Hospital Militar de Área de Manaus, que reserva vagas para atender militares e familiares contra covid Imagem: Reprodução
Em janeiro, quando Manaus colapsou pela segunda vez, Paulo José dos Santos Fontenelle começou a sentir sintomas de Covid-19. Tinha 49 anos, era obeso e trabalhava como motorista de aplicativo. Preocupado, ele foi até uma UPA (Unidade de Pronto Atendimento), mas recomendaram que ficasse em casa porque todos os hospitais estavam lotados. Em pouco tempo, veio a falta de ar. Sua família comprou um cilindro de oxigênio e passou a ligar diariamente para os hospitais em busca de leitos, mas não havia nenhum. No dia 18, depois de pedir em vão uma ambulância para o SAMU, os irmãos de Fontenelle decidiram levá-lo de carro à UPA do bairro Tarumã, que ficava perto de casa.
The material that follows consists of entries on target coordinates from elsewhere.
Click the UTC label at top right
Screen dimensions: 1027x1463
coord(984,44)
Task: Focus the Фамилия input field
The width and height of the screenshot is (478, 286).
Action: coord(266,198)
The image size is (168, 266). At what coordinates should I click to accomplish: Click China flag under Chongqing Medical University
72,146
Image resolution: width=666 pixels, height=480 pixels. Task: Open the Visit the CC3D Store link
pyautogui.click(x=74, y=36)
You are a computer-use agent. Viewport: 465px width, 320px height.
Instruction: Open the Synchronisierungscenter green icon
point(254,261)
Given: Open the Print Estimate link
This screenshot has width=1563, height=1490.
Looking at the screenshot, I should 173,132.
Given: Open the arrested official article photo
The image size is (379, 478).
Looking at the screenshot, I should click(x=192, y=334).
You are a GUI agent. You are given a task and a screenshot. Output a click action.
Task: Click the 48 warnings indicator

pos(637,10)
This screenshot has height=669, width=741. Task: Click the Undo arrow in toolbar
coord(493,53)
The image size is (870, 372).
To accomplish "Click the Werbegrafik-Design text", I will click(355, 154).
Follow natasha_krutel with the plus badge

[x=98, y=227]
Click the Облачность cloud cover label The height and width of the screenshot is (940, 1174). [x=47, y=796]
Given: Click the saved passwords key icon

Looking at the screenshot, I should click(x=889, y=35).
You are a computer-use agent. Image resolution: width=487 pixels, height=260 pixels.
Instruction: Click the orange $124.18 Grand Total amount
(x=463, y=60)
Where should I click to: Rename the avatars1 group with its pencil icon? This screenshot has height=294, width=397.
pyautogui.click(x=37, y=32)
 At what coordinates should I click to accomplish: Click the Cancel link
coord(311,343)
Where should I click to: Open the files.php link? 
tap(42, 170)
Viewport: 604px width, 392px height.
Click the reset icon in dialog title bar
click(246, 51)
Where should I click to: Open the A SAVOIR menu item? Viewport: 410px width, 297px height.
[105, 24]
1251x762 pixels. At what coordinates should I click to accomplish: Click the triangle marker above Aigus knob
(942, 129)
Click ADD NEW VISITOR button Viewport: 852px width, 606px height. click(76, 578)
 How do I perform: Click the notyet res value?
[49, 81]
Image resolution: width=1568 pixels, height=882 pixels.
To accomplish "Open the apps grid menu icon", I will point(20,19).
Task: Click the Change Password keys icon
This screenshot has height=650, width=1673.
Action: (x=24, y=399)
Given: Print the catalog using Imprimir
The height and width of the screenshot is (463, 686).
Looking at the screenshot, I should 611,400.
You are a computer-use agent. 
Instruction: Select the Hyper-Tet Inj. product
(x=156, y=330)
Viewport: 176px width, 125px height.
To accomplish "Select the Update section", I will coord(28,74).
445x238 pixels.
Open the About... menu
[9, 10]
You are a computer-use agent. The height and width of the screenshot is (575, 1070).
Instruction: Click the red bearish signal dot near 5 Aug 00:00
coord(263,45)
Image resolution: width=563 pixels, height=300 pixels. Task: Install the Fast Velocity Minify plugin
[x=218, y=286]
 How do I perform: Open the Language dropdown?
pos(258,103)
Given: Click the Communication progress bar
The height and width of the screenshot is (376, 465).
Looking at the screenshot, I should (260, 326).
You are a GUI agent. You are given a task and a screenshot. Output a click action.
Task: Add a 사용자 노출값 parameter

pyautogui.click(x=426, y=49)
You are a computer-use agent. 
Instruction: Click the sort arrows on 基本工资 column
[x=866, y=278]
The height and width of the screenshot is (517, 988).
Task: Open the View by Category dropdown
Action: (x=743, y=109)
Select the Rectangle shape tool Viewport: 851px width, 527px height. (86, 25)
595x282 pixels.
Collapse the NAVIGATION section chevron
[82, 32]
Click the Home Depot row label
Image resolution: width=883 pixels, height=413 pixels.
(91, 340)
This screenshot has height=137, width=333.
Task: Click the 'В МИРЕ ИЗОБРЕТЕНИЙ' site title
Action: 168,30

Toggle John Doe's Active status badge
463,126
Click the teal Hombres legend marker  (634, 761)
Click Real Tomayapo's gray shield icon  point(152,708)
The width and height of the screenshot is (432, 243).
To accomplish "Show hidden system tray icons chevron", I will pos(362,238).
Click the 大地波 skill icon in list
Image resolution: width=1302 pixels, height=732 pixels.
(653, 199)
Quando chegou lá, ele já não conseguia falar. Os médicos constataram que ele precisa ser intubado urgentemente, mas não conseguiram achar um hospital na cidade onde houvesse vaga de UTI. Deitado no pronto-socorro, sem respirar, Fontenelle morreu horas depois, à 1 da manhã do dia 19.
Naquela segunda-feira, dia 18, os leitos clínicos destinados à Covid na rede pública de Manaus estavam com 106% de ocupação, segundo os dados da Fundação Vigilância em Saúde (FVS), ligada ao governo do estado. Uma fila de 379 pessoas esperava por um leito clínico ou de UTI. Apesar disso, havia espaço de sobra no Hospital Militar de Área de Manaus, administrado pelo Exército. Lá, embora a UTI estivesse lotada, 15 leitos clínicos de Covid estavam vazios. O mesmo acontecia no Hospital de Aeronáutica de Manaus, onde havia 7 vagas de enfermaria. Nenhuma delas, no entanto, poderia atender cidadãos como Paulo José dos Santos Fontenelle. Nem sua família nem o SAMU cogitaram procurar por leitos nessas unidades. Isso porque os dois hospitais, como quase todos os das Forças Armadas, são de uso exclusivo dos militares e suas famílias, embora pagos com dinheiro do contribuinte.
Levantamento feito pela piauí com base em dados do orçamento federal mostra que, em 2020, o Ministério da Defesa empenhou 3,3 bilhões de reais na operação de seu sistema hospitalar. Em 2019, haviam sido empenhados 3,2 bilhões. O grosso do dinheiro serviu para custear unidades de saúde do Exército, e o restante se dividiu entre Marinha, Aeronáutica e o Hospital das Forças Armadas, em Brasília. Além desse orçamento bilionário, a Defesa teve direito a um crédito extra de 531 milhões de reais para o combate à pandemia, dos quais 511 milhões já foram usados. Parte desses recursos também foi investida em hospitais militares, como o de Manaus. Outra parte, como a piauí mostrou em dezembro, foi usada pelo Ministério da Defesa para comprar camionetes e fazer a manutenção de aviões.
As Forças Armadas têm 42 hospitais militares espalhados por todas as regiões do país. Segundo o Ministério da Defesa, eles atendem exclusivamente a 1,8 milhão de membros da “família militar” – grupo que compreende os militares da ativa, inativos, pensionistas, seus dependentes e servidores civis ligados às Forças. Os militares contribuem todo mês para manter esse sistema de saúde, mas o restante do dinheiro provém do governo federal. (…)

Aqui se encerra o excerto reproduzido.